While KCSourceLink is one of the key organizations in Kansas City for entrepreneurship, Meyers stresses the importance of the whole network. "When we talk about KCSourceLink, we’re talking about all of those people that are out there supporting entrepreneurs," she said.

Those people, all 240-plus organizations in KCSourceLink’s network, are the reason for KCSourceLink’s success.

"From its inception, KCSourceLink has helped a lot of different types of entrepreneurs, at different stages of their growth," said Larry Jacob, vice president of Public Affairs at the Kauffman Foundation. "Maria Meyers had a great perspective on networks and putting people together that could support each other."

Donald Hawkins, founder of CitySmart, an online platform that makes it easier for businesses to market and advertise, first came into contact with KCSourceLink back in March to learn how to connect better to Kansas City’s entrepreneurial ecosystem.

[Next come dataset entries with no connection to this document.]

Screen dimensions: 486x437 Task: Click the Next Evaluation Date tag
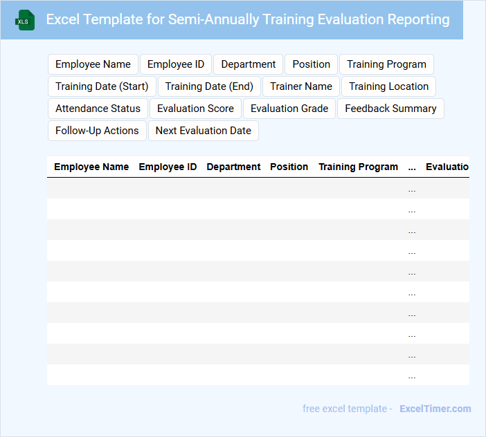click(203, 131)
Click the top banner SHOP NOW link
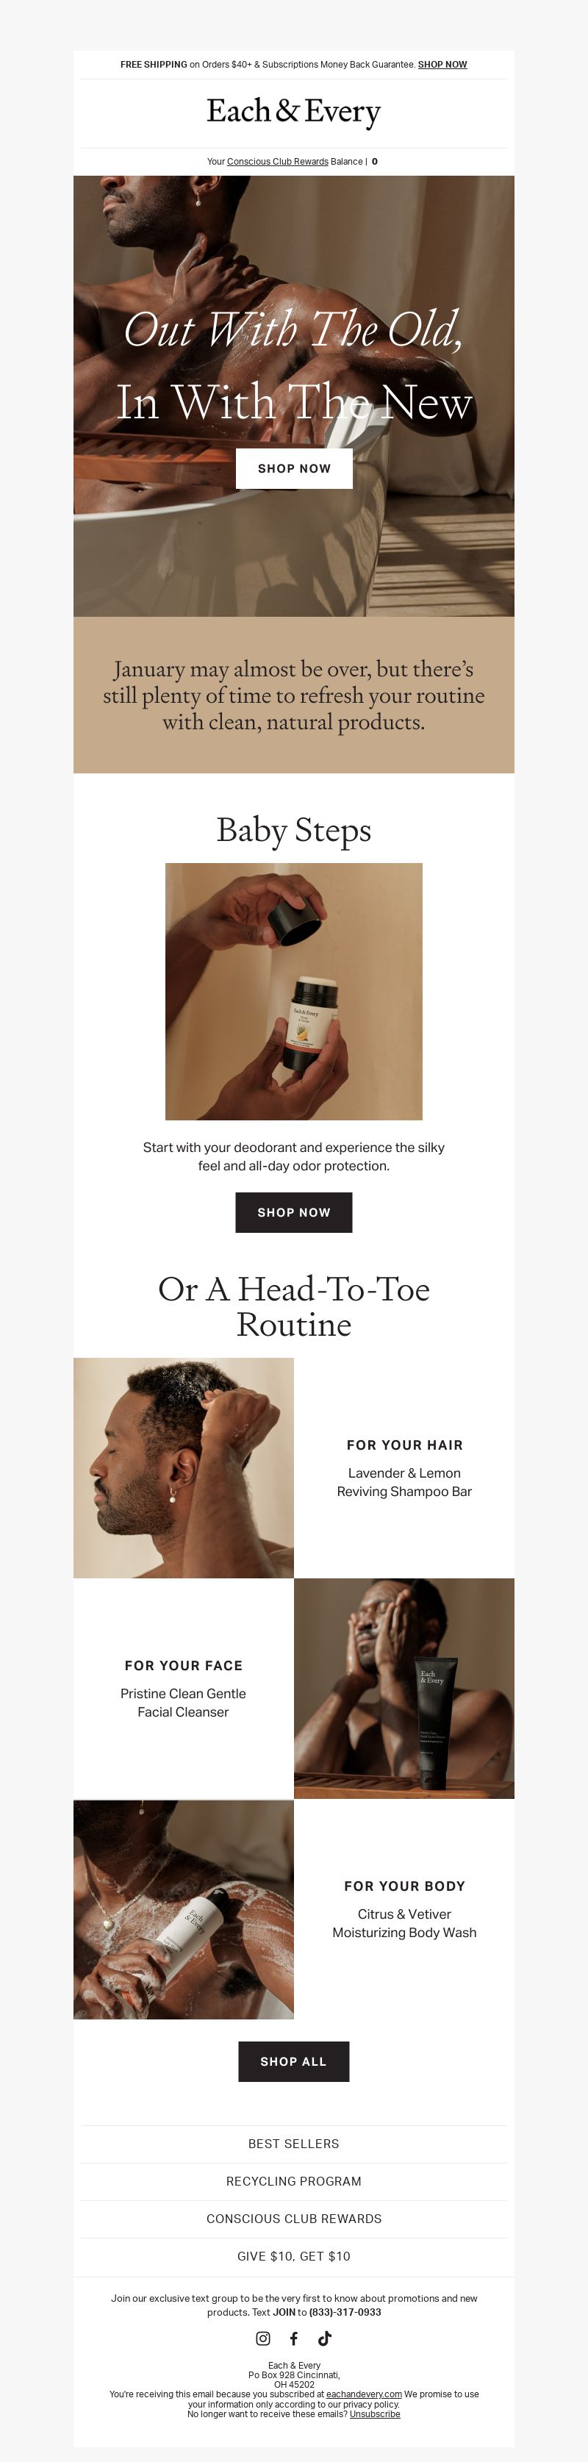588x2462 pixels. (443, 65)
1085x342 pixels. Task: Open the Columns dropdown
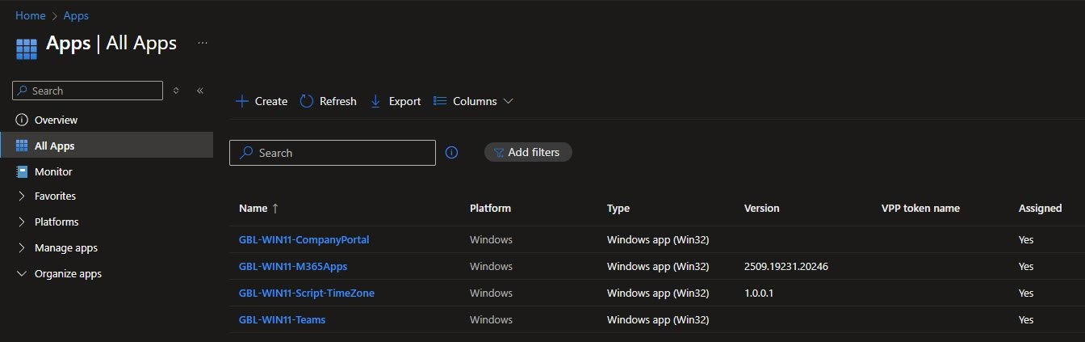(x=474, y=101)
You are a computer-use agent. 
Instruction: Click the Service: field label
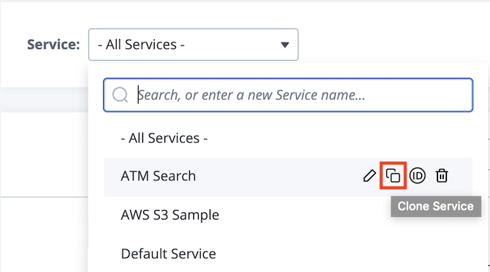53,44
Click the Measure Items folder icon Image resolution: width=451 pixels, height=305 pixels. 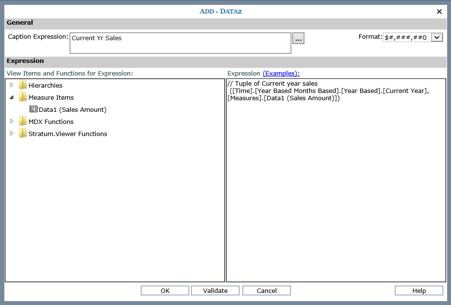(x=23, y=97)
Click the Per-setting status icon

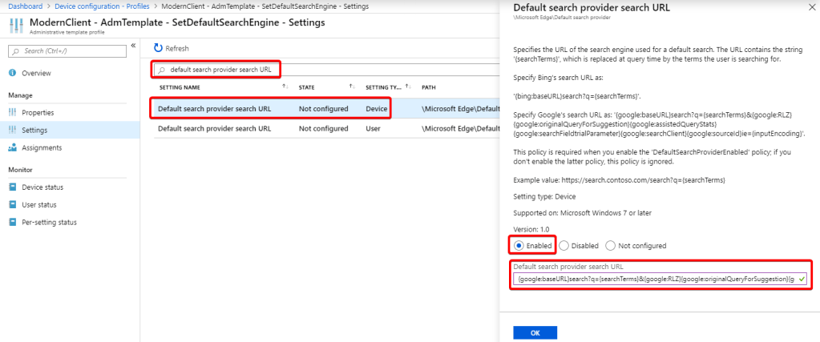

"I can say without any fear whatsoever, Kansas City, through programs like KCSourceLink, has the most resources for entrepreneurs that I’ve ever seen," said the recent transplant familiar with the tech scenes in Tennessee and Atlanta. "To be able to email a resource and get direct feedback instantly, without having to pay money or join some premium XYZ, just does not exist in other markets. I probably saved myself eight to nine months of work just from the resources I’ve received."

The next 15 years

While KCSourceLink celebrates 15 years, its focus is on the next 15 years. The key to hitting that 30-year mark is working to identify and address the gaps.

"It is building on our framework we’ve already set in place,” said Jenny Miller, Network Builder at KCSourceLink. “And continuing to grow the entrepreneurial infrastructure overall and then figuring out how we can work with new audiences to better include them and make sure the whole community is engaged with entrepreneurship at a level that’s appropriate for them.”

To improve access and inclusion, Miller said they are hiring a bilingual staff member to accommodate clients more easily, as well as building relationships with organizations, churches, and neighborhood associations that work with the immigrant and refugee communities.

They are also looking to better engage with local legacy corporations.

"We know that we could improve corporate engagement with the entrepreneurial ecosystem," Meyers said. "We’re not exactly sure what that means or how, but we know that’s something people would like to see happen."

Meyers said she believes Kansas City has the ability to grow into a financing hub for entrepreneurs. With places like Boston and San Francisco becoming too expensive, people are looking to the Midwest to start and grow a business. That shift, Meyers said, will change the way things happen at KCSourceLink. They’ll continue to network and fill the gaps, but they’ll measure the change in order to be ready for what’s to come.